Le sénateur De Bané : J'aurai l'honneur, lors des auditions, de déposer une étude basée sur le bulletin de nouvelles 365 jours par année ainsi qu'un échantillonnage scientifique sur ce sujet entre les nouvelles concernant le Québec, les nouvelles internationales, les nouvelles canadiennes et les nouvelles concernant toutes les provinces canadiennes.
Deuxième question : avez-vous idée du nombre de francophones de langue maternelle française ou de locuteurs français — il y a des millions de Canadiens anglophones qui comprennent le français ou même le parlent. Il y a des Néo-Canadiens qui viennent d'Europe, d'Asie, d'Afrique qui parlent français également — qui syntonisent CBC Newsworld pour savoir ce qui se passe au Canada?
M. Hutton : Nous ne suivons pas la syntonisation des francophones à CBC Newsworld.
Le sénateur De Bané : Croyez-moi, il y en a beaucoup, au Québec et ailleurs.
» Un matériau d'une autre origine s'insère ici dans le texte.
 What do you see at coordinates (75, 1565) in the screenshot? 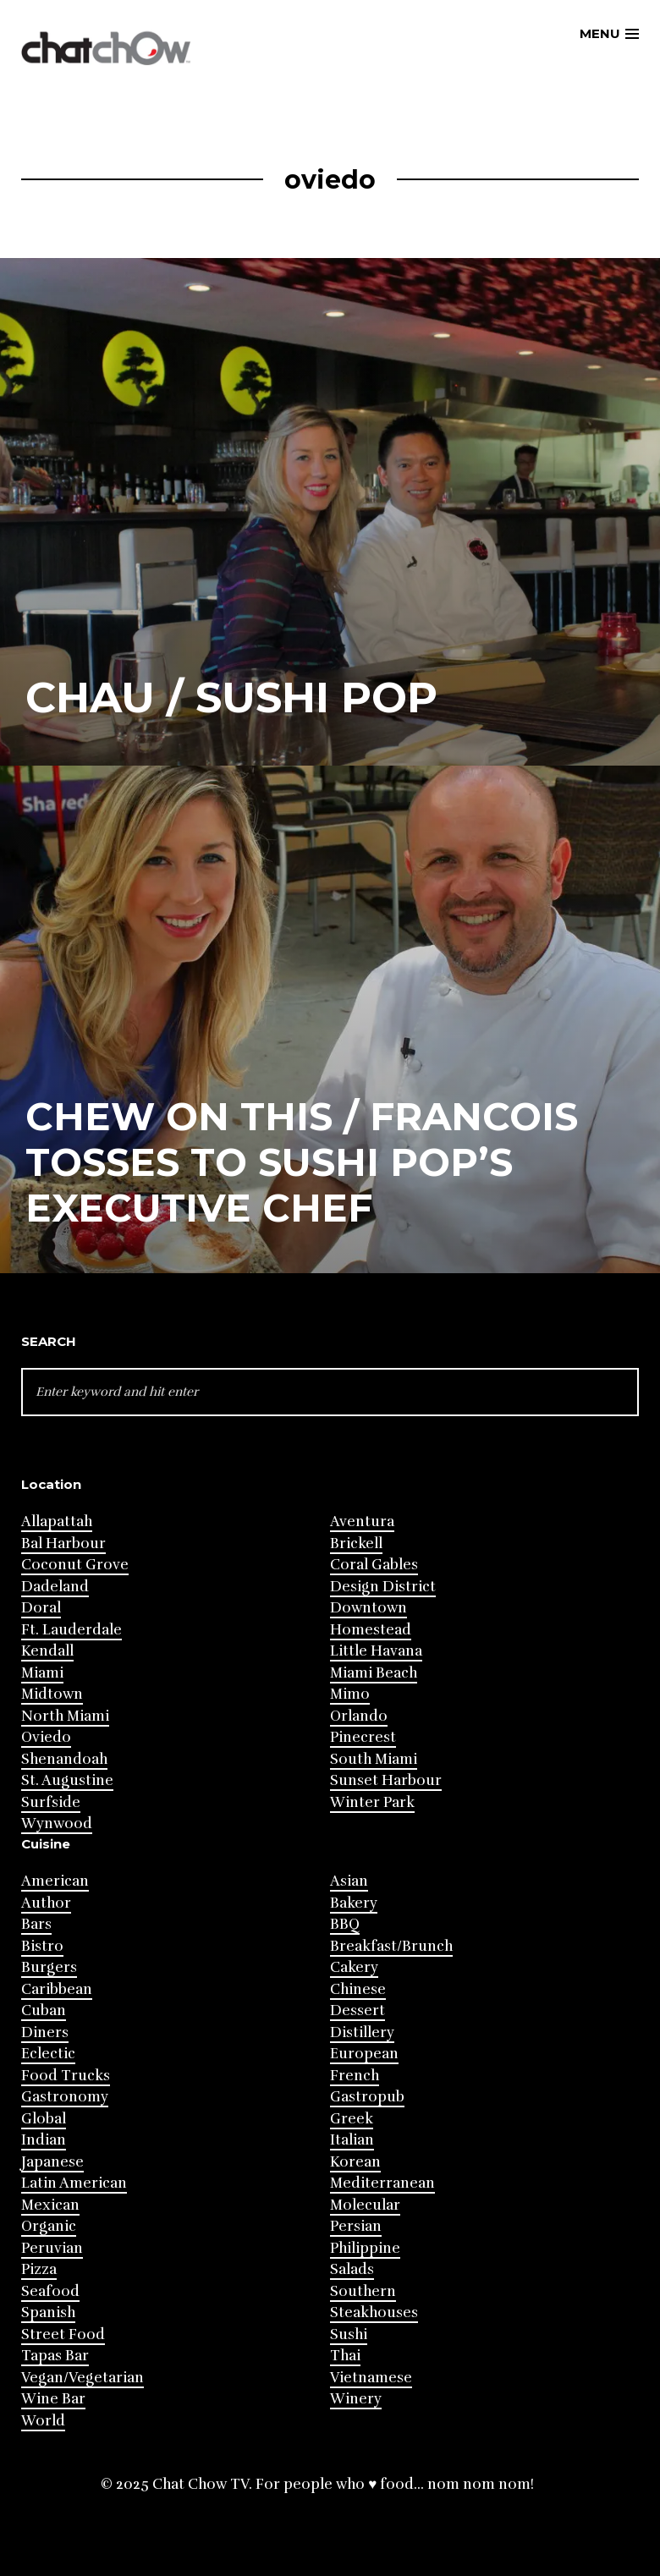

Quand ils veulent savoir ce qui se passe au Canada, ils syntonisent CBC Newsworld. Croyez-vous qu'il y ait au CRTC quelques personnes qui soient au courant de l'étude de Mme Marie-Linda Lord sur les différences entre The National, le Canada et le Téléjournal, le Québec?
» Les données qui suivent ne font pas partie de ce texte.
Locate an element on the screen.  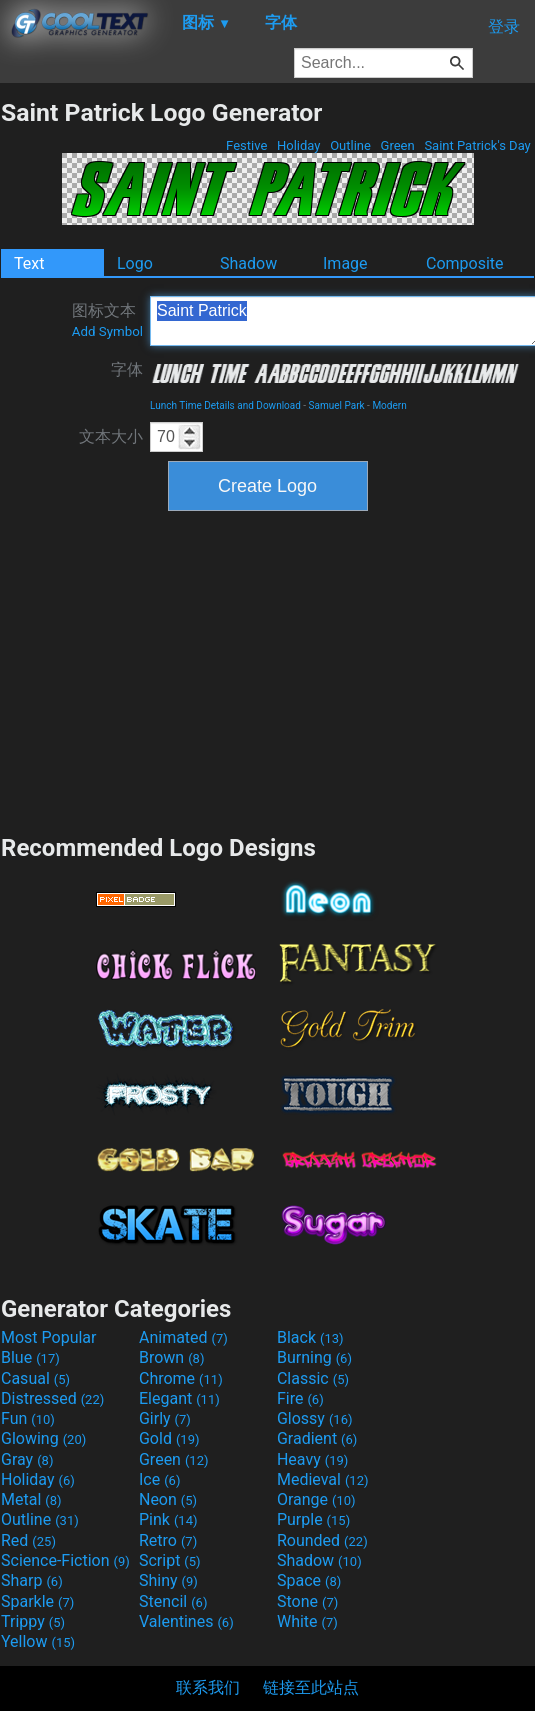
Gradient is located at coordinates (317, 1438).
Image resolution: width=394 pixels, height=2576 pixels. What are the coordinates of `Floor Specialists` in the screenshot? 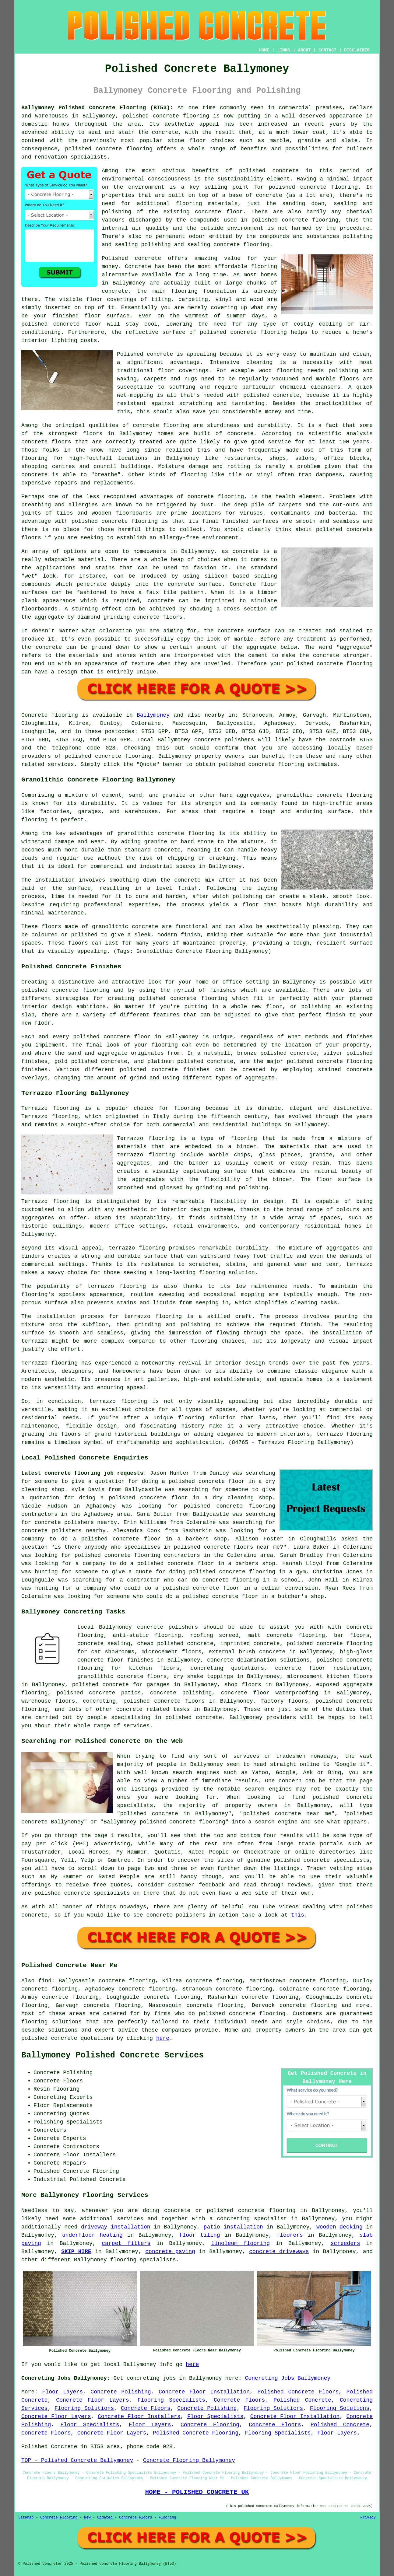 It's located at (215, 2416).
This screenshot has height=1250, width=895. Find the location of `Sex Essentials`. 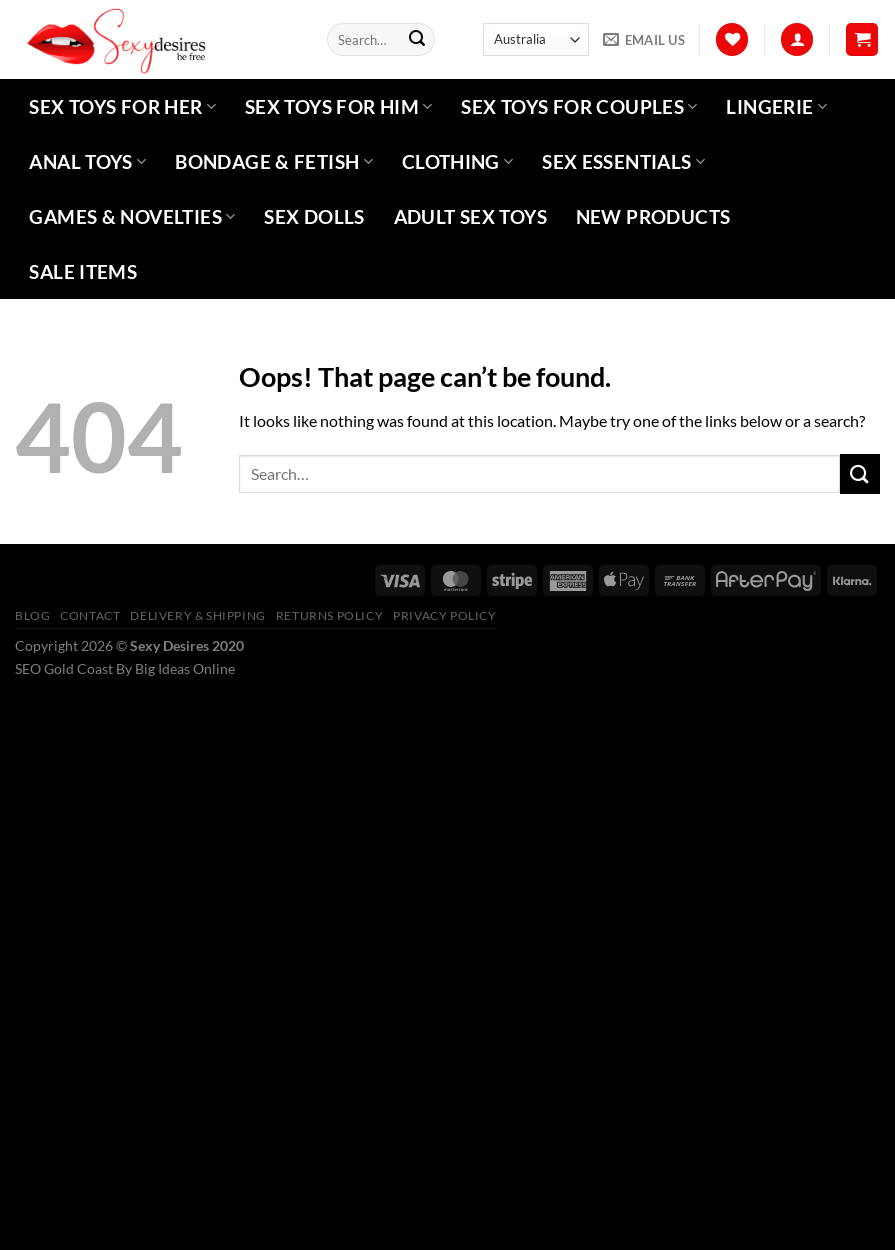

Sex Essentials is located at coordinates (623, 161).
M. Hutton : Je me souviens que lorsque l'étude a été publiée, elle a été circulée à l'interne par un de nos commissaires qui, comme vous, partage les opinions et des craintes identiques concernant la disponibilité des nouvelles pancanadiennes à la SRC, et même régionales à la SRC, et reflétant les diverses provinces.
Nous avons été mis au courant de l'étude et comme je l'ai indiqué plus tôt, dans le cadre du renouvellement, et vous avez déjà manifesté votre intention d'y participer et je vous en remercie. Je vous invite à le faire. C'est un sujet que nous allons évaluer lors des audiences.
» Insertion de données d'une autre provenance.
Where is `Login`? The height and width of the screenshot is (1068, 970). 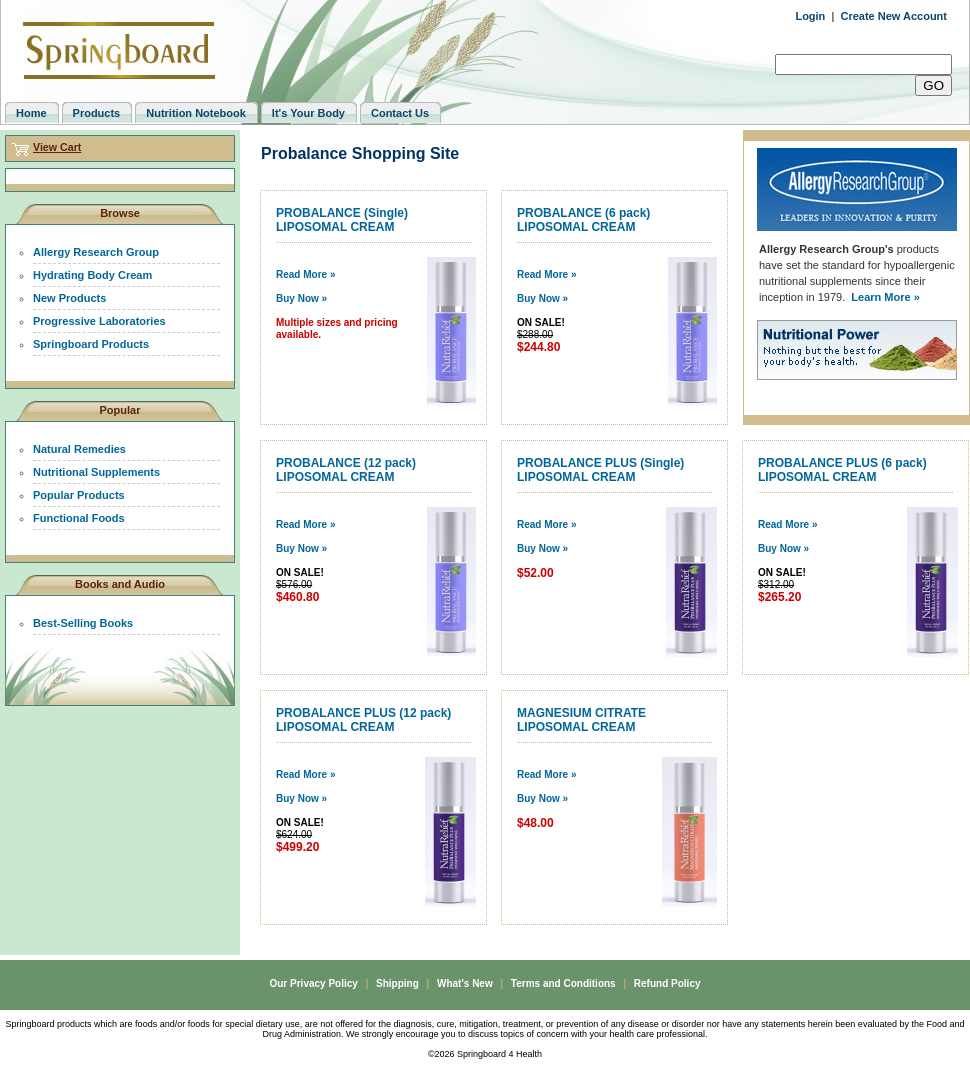
Login is located at coordinates (810, 16).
Le sénateur De Bané : Si vous me permettez, madame la présidente, je voudrais, comme le sénateur Champagne, raconter également un incident à M. Hutton.
Un animateur populaire à la radio de Radio-Canada — que j'aime bien écouter — lorsqu'il est incapable d'exprimer ce qu'il veut dire, a recourt à une expression anglaise. Et là, il dit : « comme on dit en chinois ». Il peut le dire une fois, deux fois, trois fois, quatre fois dans la même émission. À un moment donné, je me suis tanné et j'ai écrit au représentant sénior de la société CBC/Radio-Canada au Parlement pour lui dire que c'était incorrect, qu'il avait, en vertu de la loi, l'obligation de refléter les valeurs communes. Nous avons deux langues en vertu de la loi suprême du pays, et de la Constitution. J'ai dû écrire à plusieurs reprises, je n'ai jamais reçu de réponse.
À un moment donné, ce fonctionnaire responsable des relations avec les parlementaires me téléphone. Il me dit : « Monsieur le sénateur, le directeur de la radio française de Radio-Canada aimerait vous parler au téléphone. J'ai dit : « Non. » Cela fait suffisamment de courriels que j'envoie, je veux une réponse écrite. J'ai fini par en recevoir une et je vais la déposer en temps utile lors de l'audition. Il me dit que c'est un homme de talent extraordinaire, mais évidemment, il n'est pas parfait. L'expression dont vous vous plaignez avec tant de lettres, est un « tic de langage inconscient ». Voilà pourquoi il emploie cette expression depuis des années. Bon. Il s'agit d'un tic de langage inconscient. Qu'est-ce que j'ai fait, moi? Je ne suis pas psychologue, je suis avocat.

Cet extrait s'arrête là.